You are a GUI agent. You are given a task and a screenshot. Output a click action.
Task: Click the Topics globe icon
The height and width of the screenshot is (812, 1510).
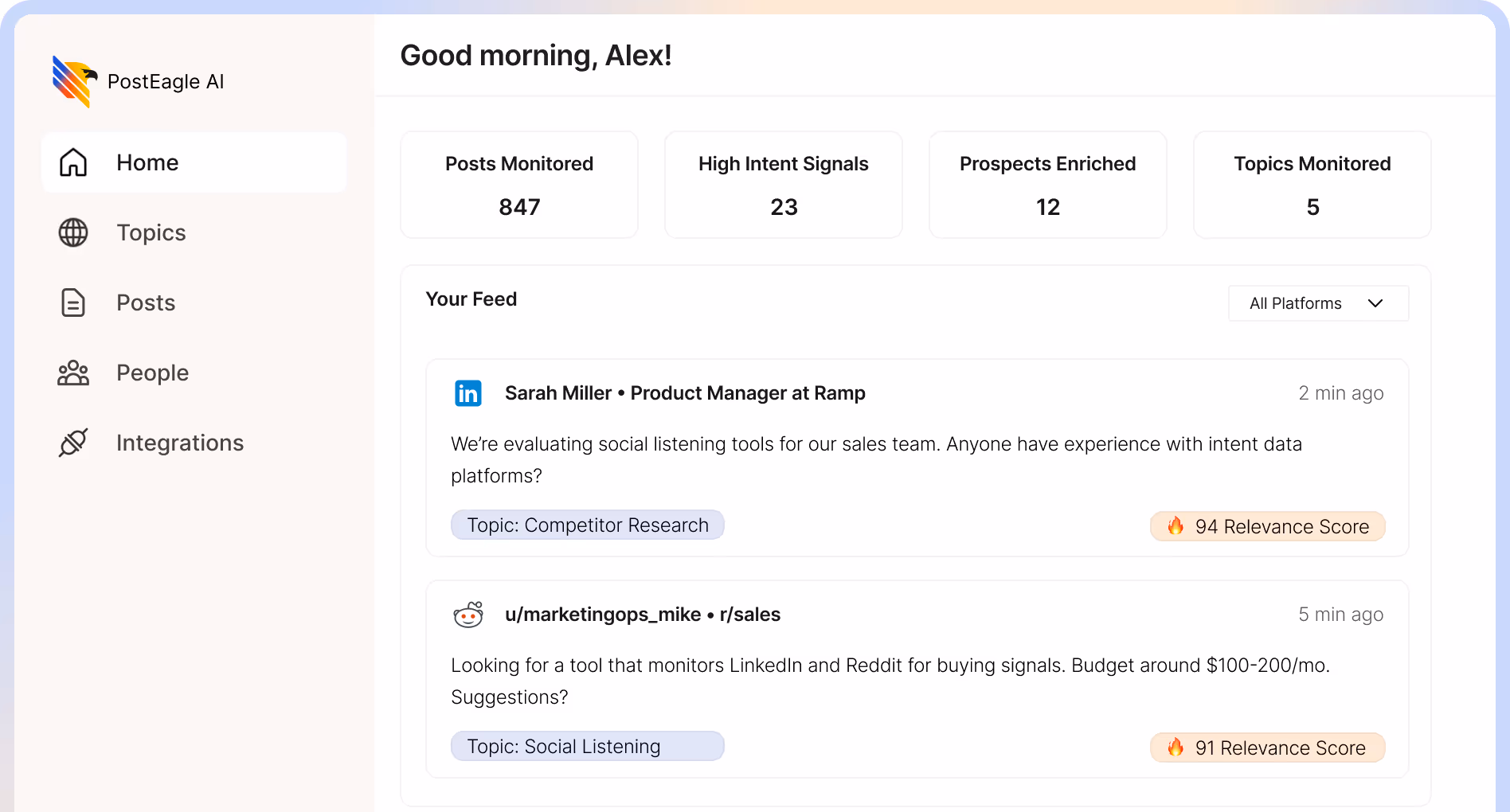pos(73,232)
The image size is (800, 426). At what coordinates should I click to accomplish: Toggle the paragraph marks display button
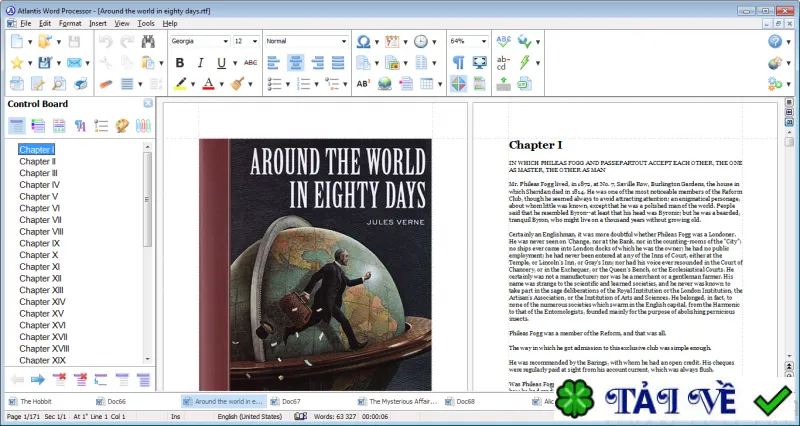coord(458,63)
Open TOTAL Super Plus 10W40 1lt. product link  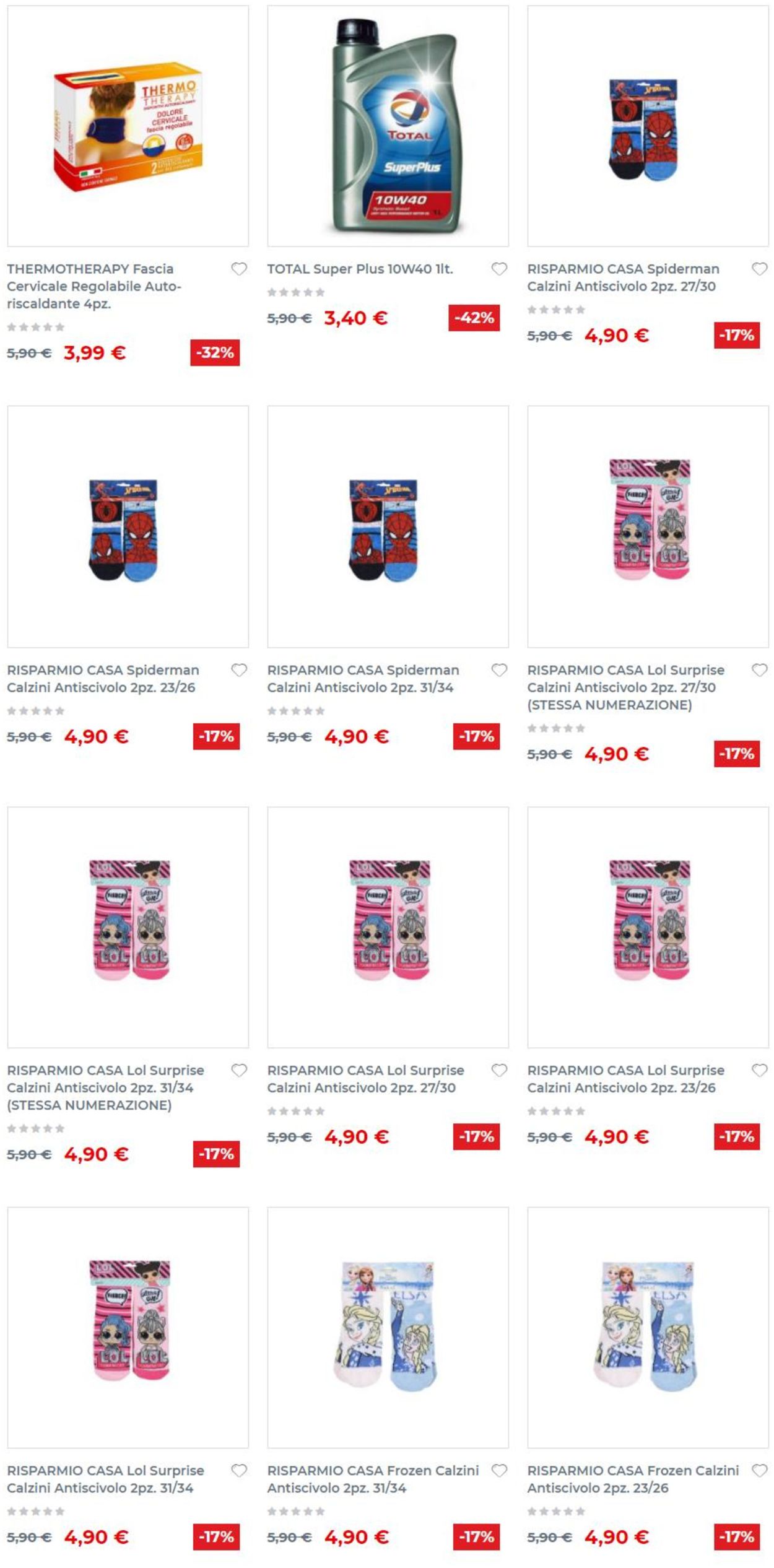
* * *
Here the job is to retype exactly the lines that start at the one containing "The height and" and run through the end of the records above, leaving out pictures.

Task answer -
The height and width of the screenshot is (812, 1510).
pos(73,232)
The image size is (800, 426). At what coordinates should I click to accomplish: Toggle the paragraph marks display button
coord(458,63)
Open TOTAL Super Plus 10W40 1lt. product link  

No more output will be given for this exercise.